Adding a 2nd Hard Drive ???

RobRockTheHouse wrote on 2/27/2002, 7:39 PM
I have a simple question. Right now, I have a PIII,750Mhz,512Ram with a Western Digital 60G Hd running Win2k. The hard drive is running under a fat32 and I wanted to convert to NTSC for uninterupted recording of dv files but I CANNOT RISK LOSING ALL MY DATA at this time. Now question is, If I purchase a second HD and dedicate it solely for recording and have it formatted to NTSC so I wont have the 4Gig limitation, will I have any problems? Is that possible? Can I keep the VV3 on HD#1 and record on HD #2? Will rendering be affected at all?

I know these are simple questions for you guys but im rather new to this.

Any response will be appreciated.

Robert

Comments

Control_Z wrote on 2/27/2002, 8:17 PM
You shouldn't convert to NTFS - it forces a cluster size that's too small and affects performance. Always try to format new with 4K clusters (it's the default when you format).

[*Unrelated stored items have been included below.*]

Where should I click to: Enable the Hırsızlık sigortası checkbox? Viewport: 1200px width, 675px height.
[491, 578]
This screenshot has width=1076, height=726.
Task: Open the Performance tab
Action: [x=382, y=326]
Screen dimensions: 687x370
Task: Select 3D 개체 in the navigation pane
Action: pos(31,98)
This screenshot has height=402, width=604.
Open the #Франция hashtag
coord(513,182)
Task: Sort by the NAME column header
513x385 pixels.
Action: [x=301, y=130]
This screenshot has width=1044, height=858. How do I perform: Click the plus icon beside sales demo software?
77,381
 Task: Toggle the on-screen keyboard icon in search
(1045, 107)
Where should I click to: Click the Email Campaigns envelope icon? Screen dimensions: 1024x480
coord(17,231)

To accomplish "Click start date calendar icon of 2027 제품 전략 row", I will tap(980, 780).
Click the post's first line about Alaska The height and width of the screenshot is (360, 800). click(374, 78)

You should be okay as long as you don't try to put any temp files or anything on the fat32 drive. But what a waste. I'd take the opportunity to install a fresh WinXP on the new drive and format the old one to NTFS when you're sure you don't need anything else from it.
FadeToBlack wrote on 2/27/2002, 9:10 PM
Chienworks wrote on 2/27/2002, 9:58 PM
Actually for substantially huge files, there is a demonstrable theoretical performance increase by using larger clusters. More data can be written to/read from the drive with less head movement (especially moving the head to the directory and back) with larger clusters. If most of your files are in the GB range, then cluster sizes of multi-megabytes would even be in order. Of course, that assumes the OS allows that. However, that being said, it probably wouldn't make any noticeable difference since the drives runs faster than the data streams than we're working with anyway.

Now, where was i going with this? Or was i just doing another one of my typical middle of the night rambles? Oh yes ... to the original question:

If your only concern is the 4GB file size limitation, then it's not as big a concern as you might think. Sonic Foundry's newer video capture/print to tape tools will automatically and seemlessly split the capture into 4GB sections and join them back into output files without even skipping a frame. It's not worth spending money on a new drive if that's the only thing you're worried about. But, if you want more space or if you want to keep your media files on a separate drive, then you have a valid reason to get another drive.
Control_Z wrote on 2/27/2002, 11:30 PM
I'm no disk expert, but this wisdom has been on the net since the early days of Win2k when the disks started getting bigger. Originally it was just a problem with the FAT having to grow to absurd sizes to map out the huge number of small 512 byte clusters.

Or something.

Here's a link:
http://www.pcguide.com/ref/hdd/file/ntfs/implConv-c.html
>NTFS partitions that are converted from FAT partitions under Windows NT are assigned a cluster size of 512 bytes, which may reduce performance compared to larger cluster sizes that are the default for new NTFS partitions. ...

And yes, in theory for a dedicated video disk even larger clusters can be faster (if more wasteful). So far nobody's seen any serious real-world improvements though. Easy enough to test when you format between your next projects.